Icap, the world's largest interdealer brokerage, has revealed that its third-quarter revenue fell by 6%, following a "disruptive" new set of derivatives trading regulations and tougher market conditions.
In a statement, Icap said that new regulations around swaps trading had impacted the performance of its most lucrative part of the business - the global broking division.
This unit accounts for more than two thirds of its total revenue.
Following the credit crisis in 2008, global watchdogs have tried to tighten regulations on derivatives, such as interest rate swaps, in a bid to create better transparency.
Derivatives that were previously bought and sold through dealers, are to be traded on electronic platforms, centrally cleared and recorded, for more clarity and lower risk.
Despite the quarterly slump in revenue, Icap said that its expectations for its full-year profit remain unchanged and that profit before tax would be marginally ahead of the £284m it made in the previous year.
"Although market conditions remain difficult, we saw a modest improvement in activity in January as the on-going debate about the Federal Reserve quantitative easing programme continued," said Michael Spencer, chief executive of Icap and former Conservative party treasurer.
Icap shares rose by 0.44% in the early trading session, reaching 391.00p as of 0902 GMT.
In September 2013, the US Commodity Futures Trading Commission (CFTC) and Britain's Financial Conduct Authority (FCA) fined Icap for its role in the manipulation of the interbank lending rate Libor.

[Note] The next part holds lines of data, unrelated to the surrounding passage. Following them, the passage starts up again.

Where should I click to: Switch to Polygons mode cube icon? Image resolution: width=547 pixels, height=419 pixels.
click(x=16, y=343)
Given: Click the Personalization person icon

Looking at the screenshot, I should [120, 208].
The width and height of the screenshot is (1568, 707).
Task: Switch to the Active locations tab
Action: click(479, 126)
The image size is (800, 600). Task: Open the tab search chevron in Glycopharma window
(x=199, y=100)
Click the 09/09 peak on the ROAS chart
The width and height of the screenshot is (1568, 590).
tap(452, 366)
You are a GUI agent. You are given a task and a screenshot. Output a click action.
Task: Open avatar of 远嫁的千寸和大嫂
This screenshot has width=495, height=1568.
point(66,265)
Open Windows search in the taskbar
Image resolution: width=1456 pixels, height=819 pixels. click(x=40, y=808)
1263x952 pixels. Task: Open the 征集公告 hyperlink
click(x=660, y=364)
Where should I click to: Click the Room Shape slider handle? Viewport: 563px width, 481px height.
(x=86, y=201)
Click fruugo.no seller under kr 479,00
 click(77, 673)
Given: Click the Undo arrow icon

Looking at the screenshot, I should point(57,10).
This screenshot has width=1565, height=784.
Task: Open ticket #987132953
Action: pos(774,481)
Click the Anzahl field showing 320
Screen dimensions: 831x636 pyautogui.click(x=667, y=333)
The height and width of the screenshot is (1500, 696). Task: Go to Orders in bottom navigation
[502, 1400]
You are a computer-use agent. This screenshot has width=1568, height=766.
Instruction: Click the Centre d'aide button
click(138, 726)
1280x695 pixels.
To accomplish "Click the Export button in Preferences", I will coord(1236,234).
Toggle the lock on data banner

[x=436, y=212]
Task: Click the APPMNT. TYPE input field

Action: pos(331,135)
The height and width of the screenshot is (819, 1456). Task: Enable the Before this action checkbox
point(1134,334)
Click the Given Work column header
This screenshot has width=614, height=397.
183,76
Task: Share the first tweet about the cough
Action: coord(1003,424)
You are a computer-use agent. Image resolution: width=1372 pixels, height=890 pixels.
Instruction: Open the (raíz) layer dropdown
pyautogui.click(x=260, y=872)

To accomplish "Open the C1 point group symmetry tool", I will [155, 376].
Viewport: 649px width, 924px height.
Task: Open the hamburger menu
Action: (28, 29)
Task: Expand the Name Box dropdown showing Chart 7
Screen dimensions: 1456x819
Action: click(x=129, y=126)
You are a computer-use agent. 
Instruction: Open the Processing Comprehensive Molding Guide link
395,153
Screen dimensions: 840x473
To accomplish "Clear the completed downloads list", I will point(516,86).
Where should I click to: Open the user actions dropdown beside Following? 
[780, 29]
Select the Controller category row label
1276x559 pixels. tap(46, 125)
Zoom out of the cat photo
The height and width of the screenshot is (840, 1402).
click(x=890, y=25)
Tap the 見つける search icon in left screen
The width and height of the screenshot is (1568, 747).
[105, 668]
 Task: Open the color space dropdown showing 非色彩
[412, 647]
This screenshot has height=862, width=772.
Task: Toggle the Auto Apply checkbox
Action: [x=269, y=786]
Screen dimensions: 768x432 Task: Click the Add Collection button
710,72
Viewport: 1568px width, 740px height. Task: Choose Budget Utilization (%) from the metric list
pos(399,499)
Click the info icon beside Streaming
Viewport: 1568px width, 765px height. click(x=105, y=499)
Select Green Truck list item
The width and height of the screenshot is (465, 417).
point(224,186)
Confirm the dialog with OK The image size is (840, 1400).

Icap ending up paying £14m to the FCA and £41m to the CFTC after a significant number of brokers, including two managers, attempted to rig rates between October 2006 and November 2010.
"The misconduct in relation to Libor has cast a shadow over the financial services industry," said Tracey McDermott, director of enforcement and financial crime at the FCA at the time.
"The findings we publish today illustrate, once again, individuals within the industry acting with a cavalier disregard both for regulatory obligations and the interests of the markets. Icap's significant failings in culture and controls allowed that misconduct to flourish and fell far short of our expectations.
Libor valuations directly influence the value of trillions of dollars of financial deals between banks and other institutions.
The benchmark reference rates are used in euro, US dollar and British sterling over-the-counter (OTC) interest rate derivatives contracts and exchange-traded interest rate contracts.